What to do:
Would you count the lines in the material below that include the string "title"? Only the number is needed.

╭──

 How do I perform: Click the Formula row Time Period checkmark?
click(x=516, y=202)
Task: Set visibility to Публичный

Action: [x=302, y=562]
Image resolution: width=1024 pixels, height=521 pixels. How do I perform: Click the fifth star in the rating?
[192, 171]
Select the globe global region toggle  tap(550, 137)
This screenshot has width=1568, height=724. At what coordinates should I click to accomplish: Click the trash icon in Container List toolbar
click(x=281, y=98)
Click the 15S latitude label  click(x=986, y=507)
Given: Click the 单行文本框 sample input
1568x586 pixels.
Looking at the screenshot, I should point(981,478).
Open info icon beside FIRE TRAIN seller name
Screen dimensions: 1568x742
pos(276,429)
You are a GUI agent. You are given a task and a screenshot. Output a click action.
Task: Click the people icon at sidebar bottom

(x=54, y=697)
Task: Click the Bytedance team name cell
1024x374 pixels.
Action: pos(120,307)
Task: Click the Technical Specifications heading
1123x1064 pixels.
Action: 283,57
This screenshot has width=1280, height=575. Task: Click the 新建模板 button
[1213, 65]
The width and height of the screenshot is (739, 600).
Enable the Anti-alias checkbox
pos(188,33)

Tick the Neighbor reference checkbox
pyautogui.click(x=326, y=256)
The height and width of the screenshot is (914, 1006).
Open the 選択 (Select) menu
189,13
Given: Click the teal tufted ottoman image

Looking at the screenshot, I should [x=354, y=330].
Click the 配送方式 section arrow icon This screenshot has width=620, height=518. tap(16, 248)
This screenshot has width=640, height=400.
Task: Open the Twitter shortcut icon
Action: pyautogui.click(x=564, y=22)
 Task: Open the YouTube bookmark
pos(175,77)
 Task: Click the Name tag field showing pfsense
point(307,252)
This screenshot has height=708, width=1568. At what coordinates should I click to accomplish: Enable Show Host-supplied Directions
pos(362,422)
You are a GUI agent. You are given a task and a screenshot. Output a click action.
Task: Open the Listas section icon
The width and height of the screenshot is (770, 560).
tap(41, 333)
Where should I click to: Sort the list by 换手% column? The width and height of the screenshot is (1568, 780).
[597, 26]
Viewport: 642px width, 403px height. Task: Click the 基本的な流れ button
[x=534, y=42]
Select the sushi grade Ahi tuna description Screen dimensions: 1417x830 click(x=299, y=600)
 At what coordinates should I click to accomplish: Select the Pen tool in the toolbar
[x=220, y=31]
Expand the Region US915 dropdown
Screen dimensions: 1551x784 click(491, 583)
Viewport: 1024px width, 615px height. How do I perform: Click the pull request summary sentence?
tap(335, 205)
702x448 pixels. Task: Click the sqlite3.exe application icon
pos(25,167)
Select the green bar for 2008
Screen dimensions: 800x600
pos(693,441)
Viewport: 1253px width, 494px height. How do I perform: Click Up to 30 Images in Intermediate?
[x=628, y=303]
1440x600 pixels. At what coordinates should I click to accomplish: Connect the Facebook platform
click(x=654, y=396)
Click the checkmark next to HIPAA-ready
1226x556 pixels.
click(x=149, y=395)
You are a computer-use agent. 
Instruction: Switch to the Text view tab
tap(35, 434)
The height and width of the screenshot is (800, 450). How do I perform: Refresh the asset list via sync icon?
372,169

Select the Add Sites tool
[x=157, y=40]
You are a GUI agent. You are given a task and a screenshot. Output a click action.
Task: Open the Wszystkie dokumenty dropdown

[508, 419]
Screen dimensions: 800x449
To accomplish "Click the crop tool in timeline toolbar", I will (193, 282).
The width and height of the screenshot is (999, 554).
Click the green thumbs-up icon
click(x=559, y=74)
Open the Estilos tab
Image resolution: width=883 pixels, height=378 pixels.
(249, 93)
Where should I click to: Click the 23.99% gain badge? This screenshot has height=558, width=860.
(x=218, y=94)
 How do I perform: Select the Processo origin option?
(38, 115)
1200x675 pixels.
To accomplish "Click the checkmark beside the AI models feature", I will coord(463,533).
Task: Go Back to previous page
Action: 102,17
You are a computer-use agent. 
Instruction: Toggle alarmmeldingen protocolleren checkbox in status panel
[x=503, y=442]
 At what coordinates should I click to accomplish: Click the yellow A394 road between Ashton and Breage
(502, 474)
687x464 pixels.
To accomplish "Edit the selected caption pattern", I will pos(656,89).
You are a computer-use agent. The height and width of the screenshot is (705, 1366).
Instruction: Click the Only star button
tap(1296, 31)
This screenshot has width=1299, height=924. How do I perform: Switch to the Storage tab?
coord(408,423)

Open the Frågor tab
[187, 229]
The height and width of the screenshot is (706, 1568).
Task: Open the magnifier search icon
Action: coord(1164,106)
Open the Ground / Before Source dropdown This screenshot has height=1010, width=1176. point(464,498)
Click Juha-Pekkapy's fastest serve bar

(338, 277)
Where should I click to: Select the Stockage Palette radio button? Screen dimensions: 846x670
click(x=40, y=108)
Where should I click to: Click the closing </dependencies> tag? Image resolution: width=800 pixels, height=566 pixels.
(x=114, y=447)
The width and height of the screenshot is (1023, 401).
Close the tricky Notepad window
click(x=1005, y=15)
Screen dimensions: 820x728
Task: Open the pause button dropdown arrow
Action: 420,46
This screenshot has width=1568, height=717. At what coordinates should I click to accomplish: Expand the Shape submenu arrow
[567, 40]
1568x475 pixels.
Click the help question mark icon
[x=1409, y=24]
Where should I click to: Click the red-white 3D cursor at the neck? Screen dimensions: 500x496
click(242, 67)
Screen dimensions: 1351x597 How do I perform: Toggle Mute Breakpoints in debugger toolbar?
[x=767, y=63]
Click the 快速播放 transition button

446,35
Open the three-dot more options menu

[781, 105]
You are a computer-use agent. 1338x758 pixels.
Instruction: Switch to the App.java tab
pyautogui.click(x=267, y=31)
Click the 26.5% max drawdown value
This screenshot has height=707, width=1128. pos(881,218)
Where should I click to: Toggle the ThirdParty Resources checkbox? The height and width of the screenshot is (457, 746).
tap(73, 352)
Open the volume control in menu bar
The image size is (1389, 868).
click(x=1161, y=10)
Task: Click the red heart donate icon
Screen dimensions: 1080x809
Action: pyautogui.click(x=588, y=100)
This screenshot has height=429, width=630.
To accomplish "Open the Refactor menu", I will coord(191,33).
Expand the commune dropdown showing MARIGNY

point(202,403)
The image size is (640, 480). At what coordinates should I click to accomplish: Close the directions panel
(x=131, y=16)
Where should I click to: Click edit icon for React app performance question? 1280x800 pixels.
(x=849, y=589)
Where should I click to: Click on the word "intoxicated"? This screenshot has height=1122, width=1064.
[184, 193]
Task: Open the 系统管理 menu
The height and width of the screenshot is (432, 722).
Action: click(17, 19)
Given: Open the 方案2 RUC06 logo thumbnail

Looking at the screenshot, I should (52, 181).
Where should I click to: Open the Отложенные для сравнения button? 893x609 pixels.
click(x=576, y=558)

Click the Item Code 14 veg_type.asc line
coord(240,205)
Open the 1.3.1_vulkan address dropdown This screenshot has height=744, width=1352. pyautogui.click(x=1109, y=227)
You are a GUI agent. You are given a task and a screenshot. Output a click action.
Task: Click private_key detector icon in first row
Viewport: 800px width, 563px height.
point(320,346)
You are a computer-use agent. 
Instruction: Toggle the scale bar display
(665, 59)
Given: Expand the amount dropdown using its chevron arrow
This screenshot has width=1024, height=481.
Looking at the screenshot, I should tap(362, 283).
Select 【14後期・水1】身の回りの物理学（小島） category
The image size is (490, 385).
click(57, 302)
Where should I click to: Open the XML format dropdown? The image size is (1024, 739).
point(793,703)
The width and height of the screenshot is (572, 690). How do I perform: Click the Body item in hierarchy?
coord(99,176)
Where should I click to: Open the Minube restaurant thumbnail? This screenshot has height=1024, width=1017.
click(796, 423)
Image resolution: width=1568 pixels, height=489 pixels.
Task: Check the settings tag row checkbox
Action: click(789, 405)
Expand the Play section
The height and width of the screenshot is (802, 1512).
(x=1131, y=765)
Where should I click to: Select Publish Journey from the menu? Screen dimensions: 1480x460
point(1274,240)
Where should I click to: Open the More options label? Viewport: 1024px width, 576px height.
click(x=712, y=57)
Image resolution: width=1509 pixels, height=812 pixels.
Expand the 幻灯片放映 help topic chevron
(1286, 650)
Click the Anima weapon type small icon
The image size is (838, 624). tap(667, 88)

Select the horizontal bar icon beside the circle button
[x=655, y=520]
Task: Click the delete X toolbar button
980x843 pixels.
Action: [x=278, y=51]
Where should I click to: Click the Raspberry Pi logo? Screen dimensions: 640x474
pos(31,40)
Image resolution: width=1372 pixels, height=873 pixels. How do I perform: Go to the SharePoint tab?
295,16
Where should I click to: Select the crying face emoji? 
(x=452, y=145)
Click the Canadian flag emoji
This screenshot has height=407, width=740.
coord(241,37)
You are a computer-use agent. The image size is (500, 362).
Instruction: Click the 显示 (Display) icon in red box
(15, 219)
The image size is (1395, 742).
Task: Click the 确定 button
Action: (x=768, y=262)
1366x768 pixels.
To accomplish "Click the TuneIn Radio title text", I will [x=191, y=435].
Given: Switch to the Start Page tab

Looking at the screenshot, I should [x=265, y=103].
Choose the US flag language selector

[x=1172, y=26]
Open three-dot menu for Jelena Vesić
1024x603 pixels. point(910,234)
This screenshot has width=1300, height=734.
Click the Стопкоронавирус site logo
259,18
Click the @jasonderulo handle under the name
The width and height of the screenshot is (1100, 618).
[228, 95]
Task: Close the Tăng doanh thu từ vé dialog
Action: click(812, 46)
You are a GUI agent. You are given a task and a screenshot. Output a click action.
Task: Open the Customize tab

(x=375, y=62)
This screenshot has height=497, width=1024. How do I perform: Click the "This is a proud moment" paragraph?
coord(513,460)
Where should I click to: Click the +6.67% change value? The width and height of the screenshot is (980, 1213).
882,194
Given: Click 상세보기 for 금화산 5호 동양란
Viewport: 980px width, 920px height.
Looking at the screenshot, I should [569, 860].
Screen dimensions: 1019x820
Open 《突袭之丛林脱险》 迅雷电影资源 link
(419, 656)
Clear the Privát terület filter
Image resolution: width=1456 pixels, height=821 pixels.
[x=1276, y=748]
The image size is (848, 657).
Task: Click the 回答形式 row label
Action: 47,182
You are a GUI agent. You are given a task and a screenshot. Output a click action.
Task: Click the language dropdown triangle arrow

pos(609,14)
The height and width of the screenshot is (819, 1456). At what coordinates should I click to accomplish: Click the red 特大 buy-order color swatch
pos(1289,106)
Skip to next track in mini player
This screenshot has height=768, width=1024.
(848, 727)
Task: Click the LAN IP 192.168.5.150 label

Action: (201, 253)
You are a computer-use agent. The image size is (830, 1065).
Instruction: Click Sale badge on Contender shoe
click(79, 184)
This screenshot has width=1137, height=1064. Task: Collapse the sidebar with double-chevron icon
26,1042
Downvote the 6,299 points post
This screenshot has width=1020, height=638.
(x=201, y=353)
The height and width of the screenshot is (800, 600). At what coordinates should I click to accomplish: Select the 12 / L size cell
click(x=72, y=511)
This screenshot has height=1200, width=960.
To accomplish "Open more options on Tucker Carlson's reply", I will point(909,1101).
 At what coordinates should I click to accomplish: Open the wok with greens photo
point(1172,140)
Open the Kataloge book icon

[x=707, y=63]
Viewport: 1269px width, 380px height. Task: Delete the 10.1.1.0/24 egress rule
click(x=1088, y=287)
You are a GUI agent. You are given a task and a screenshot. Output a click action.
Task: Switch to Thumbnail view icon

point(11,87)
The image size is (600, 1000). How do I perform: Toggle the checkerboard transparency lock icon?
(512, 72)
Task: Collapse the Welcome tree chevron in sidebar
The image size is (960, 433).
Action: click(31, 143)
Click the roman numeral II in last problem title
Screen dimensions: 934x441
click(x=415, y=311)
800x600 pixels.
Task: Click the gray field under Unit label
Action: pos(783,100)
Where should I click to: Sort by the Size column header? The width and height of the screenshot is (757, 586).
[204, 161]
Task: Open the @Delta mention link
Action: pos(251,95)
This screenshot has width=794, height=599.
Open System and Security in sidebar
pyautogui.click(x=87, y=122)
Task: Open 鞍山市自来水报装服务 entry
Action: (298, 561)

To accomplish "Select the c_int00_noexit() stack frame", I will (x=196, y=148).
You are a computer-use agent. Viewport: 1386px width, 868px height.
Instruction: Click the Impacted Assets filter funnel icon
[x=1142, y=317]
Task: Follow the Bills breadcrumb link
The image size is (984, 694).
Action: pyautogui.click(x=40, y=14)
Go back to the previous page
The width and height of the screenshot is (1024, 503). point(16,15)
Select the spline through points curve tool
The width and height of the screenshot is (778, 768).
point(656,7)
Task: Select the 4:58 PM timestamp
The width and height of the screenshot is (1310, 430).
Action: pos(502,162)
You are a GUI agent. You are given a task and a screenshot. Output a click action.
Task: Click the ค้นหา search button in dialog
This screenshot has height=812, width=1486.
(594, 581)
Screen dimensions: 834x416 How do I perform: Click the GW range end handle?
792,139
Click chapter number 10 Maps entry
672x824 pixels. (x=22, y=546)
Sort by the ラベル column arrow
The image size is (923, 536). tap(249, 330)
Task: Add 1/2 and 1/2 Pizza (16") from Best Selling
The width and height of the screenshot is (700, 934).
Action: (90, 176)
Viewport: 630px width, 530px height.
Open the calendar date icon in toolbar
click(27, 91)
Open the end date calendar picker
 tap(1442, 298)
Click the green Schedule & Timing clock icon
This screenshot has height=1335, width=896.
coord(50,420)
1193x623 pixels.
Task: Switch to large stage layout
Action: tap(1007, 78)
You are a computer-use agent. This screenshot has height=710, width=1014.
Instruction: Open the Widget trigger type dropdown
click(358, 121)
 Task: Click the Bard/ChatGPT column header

╰──

Solution:
2